The Canadian ship Tahrir and the Irish ship Saoirse have successfully reached international waters, marking the start of the Freedom Waves to Gaza campaign.  The boats are currently in the Mediterranean Sea, preparing to sail for Gaza within a matter of hours.

[MR: This past June, the Saoirse was attacked by saboteurs while still in port, preventing it from sailing to Gaza.  The Tahrir was blocked from sailing by the Greek government, apparently under intense pressure from Israel and the US.]

The Freedom Waves to Gaza initiative is a non-violent, civil society movement to challenge the Israeli blockade of Gaza.

“Flowing out of the Freedom Flotillas, the Freedom Waves to Gaza are now underway,” says Canadian Boat to Gaza organizer Ehab Lotayef from on board the Tahrir.  Also on board in this citizen-to-citizen initiative are delegates from Australia, the US, and Palestine.  “We are now in international waters and hope to reach the shores of Gaza in a matter of days.  Among the significant obstacles in our way are Israel’s military and the complicity of the Harper government, but we have the wind of public opinion at our back and in our sails, which strengthens our resolve and determination to challenge the illegal blockade of Gaza’s 1.5 million inhabitants.”

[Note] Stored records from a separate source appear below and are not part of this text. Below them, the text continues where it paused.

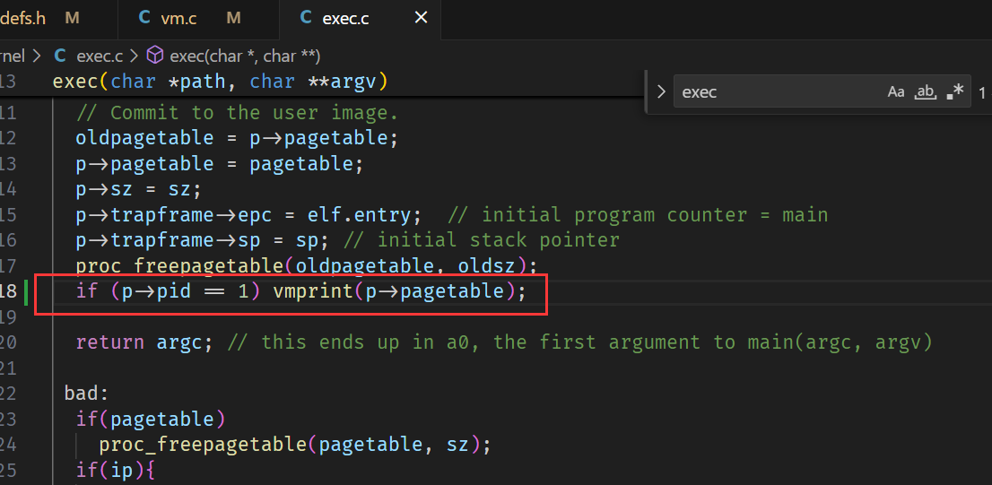The height and width of the screenshot is (485, 992).
Task: Switch to the vm.c tab
Action: [x=178, y=17]
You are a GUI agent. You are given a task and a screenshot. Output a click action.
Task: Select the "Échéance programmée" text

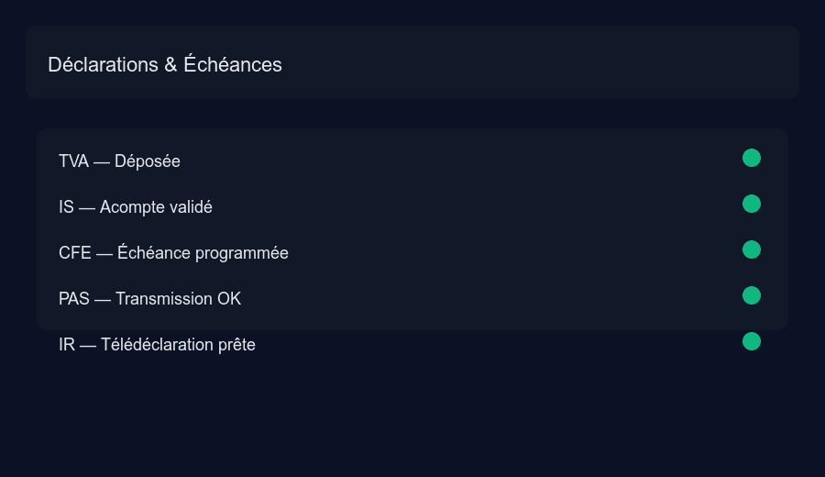pos(203,253)
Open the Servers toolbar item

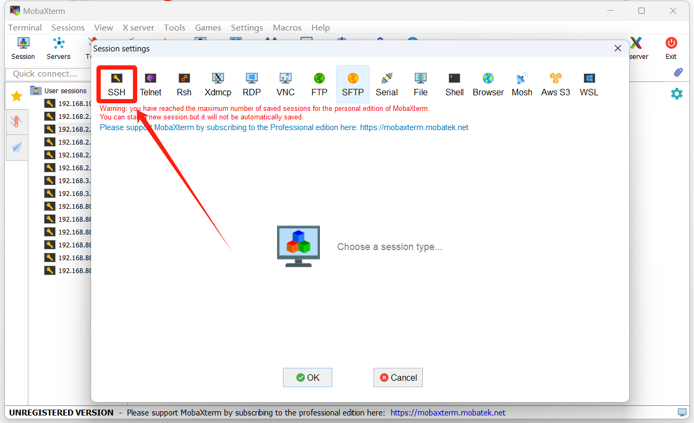pyautogui.click(x=58, y=48)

“The fact that we have reached international waters is another victory for the movement,” says Canadian Boat to Gaza organizer David Heap from on board the Tahrir.  “Despite economic blackmail, despite the outsourcing of the blockade to Greece, despite being forcibly boarded by the Greek Coast Guard, and despite Israel mobilizing a significant portion of its navy to stop us, we are now even closer to reaching Gaza, breaking the blockade, and occupying the occupation.”

Ehad Lotayef adds, “The Palestinians living in Gaza want solidarity not charity, and have made it clear to the world that their primary demand is for freedom.  While humanitarian aid is helpful, Gazans are still prisoners with no freedom of movement.  Israel’s illegal blockade prevents not only imports into Gaza, but exports as well.  And the blockade prevents Palestinians from moving freely between Gaza and the West Bank, in violation of fundamental human rights.”

Restrictions at the eleventh hour by port authorities have meant that only one third of the assembled delegates and media have been allowed to embark.  Bios of the delegates on board are available here.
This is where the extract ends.